Divina comedia

Libro de Dante Alighieri

CANTO DECIMO

MI maestro avanzó por un estrecho sendero, entre los muros de la ciudad y las tumbas de los condenados, y yo seguí tras él.

—¡Oh suma virtud—exclamé—que me conduces a tu placer por los círculos impíos! Háblame y satisface mis deseos. ¿Podré ver la gente que yace en esos sepulcros? Todas las losas están levantadas, y no hay nadie que vigile.

Respondióme:

—Todos quedarán cerrados, cuando hayan vuelto de Josafat las almas con los cuerpos que han dejado allá arriba. Epicuro y todos sus sectarios, que pretenden que el alma muere con el cuerpo, tienen su cementerio hacia esta parte. Así, que pronto contestarán aquí dentro a la pregunta que me haces, y al deseo que me ocultas.

Yo le repliqué:

—Buen Guía, si acaso te oculto mi corazón, es por hablar poco, a lo cual no es la primera vez que me has predispuesto con tus advertencias.

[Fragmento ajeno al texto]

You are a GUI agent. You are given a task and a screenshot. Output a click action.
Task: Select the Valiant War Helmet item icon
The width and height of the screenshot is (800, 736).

—¡Oh Toscano, que vas por la ciudad del fuego hablando modestamente!, dígnate detenerte en este sitio. Tu modo de hablar revela claramente el noble país al que quizá fuí yo funesto.

Tales palabras salieron súbitamente de una de aquellas arcas, haciendo que me aproximara con temor a mi Guía. Este me dijo:

—Vuélvete: ¿qué haces? Mira a Farinata, que se ha levantado en su tumba, y a quien puedes contemplar desde la cintura a la cabeza.

Yo tenía ya mis miradas fijas en las suyas: él erguía su pecho y su cabeza en ademán de despreciar al Infierno. Entonces mi Guía, con mano animosa y pronta, me impelió hacia él a través de los sepulcros, diciéndome: «Háblale con claridad.»

En cuanto estuve al pie de su tumba, examinóme un momento; y después, con acento un tanto desdeñoso, me preguntó:

—¿Quiénes fueron tus antepasados?

Yo, que deseaba obedecer, no le oculté nada, sino que se lo descubrí todo; por lo cual arqueó un poco las cejas, y dijo:

—Fueron terribles contrarios míos, de mis parientes y de mi partido; por eso los desterré dos veces.

—Si estuvieron desterrados—le contesté—, volvieron de todas partes una y otra vez, arte que los vuestros no han aprendido.

Entonces, al lado de aquél, apareció a mi vista una sombra, que sólo descubría hasta la barba, lo que me hace creer que estaba de rodillas. Miró en torno mío, como deseando ver si estaba alguien conmigo; y apenas se desvanecieron sus sospechas, me dijo llorando:

—Si la fuerza de tu genio es la que te ha abierto esta obscura prisión, ¿dónde está mi hijo y por qué no se encuentra a tu lado?

Respondíle:

—No he venido por mí mismo: el que me espera allí me guía por estos lugares: quizá vuestro Guido «tuvo» hacia él demasiado desdén.